By Ankit Deshpande
Infrastructure and application observability and monitoring plays a very important role in ensuring uptime and smooth operations of services and systems in production. Better visibility into system health helps in timely detection of anomalies.
How do you achieve this? Monitoring Postgres/Kubernetes clusters, VMs etc. can be done with the help of the TIG (Telegraf, InfluxDB, Grafana) stack. With the help of configurable plugins, you can track custom events/metrics emitted by applications, and alerts can be set up to notify teams of high CPU usage, error rates, and so on.
In this post, we’ll discuss how to setup this stack on Kubernetes.

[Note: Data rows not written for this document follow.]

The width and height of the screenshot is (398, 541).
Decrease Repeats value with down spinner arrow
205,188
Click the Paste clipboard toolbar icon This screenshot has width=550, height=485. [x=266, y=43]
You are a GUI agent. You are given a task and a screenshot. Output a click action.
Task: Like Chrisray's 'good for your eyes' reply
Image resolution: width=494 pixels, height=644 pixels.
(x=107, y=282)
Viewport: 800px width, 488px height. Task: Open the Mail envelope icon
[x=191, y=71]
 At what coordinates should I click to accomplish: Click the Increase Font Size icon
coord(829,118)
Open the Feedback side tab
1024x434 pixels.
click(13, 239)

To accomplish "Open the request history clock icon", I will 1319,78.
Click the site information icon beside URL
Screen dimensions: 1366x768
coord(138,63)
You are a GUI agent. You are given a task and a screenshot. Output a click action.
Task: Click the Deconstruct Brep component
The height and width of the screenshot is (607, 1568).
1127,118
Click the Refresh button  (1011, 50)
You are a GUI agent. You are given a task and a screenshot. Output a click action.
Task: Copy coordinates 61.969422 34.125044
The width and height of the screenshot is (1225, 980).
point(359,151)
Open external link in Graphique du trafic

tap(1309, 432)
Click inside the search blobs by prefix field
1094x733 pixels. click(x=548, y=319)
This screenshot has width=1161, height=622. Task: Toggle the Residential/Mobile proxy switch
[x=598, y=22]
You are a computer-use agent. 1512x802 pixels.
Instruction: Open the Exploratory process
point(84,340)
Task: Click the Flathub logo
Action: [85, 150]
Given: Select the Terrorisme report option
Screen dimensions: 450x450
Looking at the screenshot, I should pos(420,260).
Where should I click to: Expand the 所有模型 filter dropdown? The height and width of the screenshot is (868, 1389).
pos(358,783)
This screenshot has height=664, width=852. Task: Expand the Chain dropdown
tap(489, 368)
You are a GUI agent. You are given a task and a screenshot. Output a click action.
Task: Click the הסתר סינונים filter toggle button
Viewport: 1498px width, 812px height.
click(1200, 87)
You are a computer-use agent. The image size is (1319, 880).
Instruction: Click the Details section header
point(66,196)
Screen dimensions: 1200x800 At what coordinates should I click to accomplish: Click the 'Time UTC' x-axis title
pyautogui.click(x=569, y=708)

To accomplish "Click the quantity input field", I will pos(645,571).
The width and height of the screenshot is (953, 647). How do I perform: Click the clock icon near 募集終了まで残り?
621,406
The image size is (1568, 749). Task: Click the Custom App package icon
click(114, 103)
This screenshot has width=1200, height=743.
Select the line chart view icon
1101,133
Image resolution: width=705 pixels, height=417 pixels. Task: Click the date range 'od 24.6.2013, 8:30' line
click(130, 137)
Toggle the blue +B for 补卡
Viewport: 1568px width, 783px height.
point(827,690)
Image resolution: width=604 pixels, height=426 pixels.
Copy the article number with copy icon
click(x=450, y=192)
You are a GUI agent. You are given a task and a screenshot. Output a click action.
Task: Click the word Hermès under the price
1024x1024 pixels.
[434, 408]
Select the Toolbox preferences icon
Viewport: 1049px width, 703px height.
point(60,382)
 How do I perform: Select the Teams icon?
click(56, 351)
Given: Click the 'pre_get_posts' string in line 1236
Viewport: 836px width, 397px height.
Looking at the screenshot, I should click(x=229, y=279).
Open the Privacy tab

Let’s start with some introductions
InfluxDB
InfluxDB is an open-source time series database. Being a time series database, it suits the intensive workloads of storing and retrieving time-based data like application metrics, system health metrics (CPU, Memory, Network, Disk) usage etc.
Telegraf
Telegraf is an agent for collecting, processing, aggregating, and writing metrics. It supports multiple outputs, InfluxDB being one of them.
Grafana
Grafana is an open source visualization tool. It is used to create dashboards, and offers features and plugins to make them dynamic.
Now that that is out of the way, let’s look at how we can setup Grafana, Telegraf and InfluxDB on Kubernetes (Minikube).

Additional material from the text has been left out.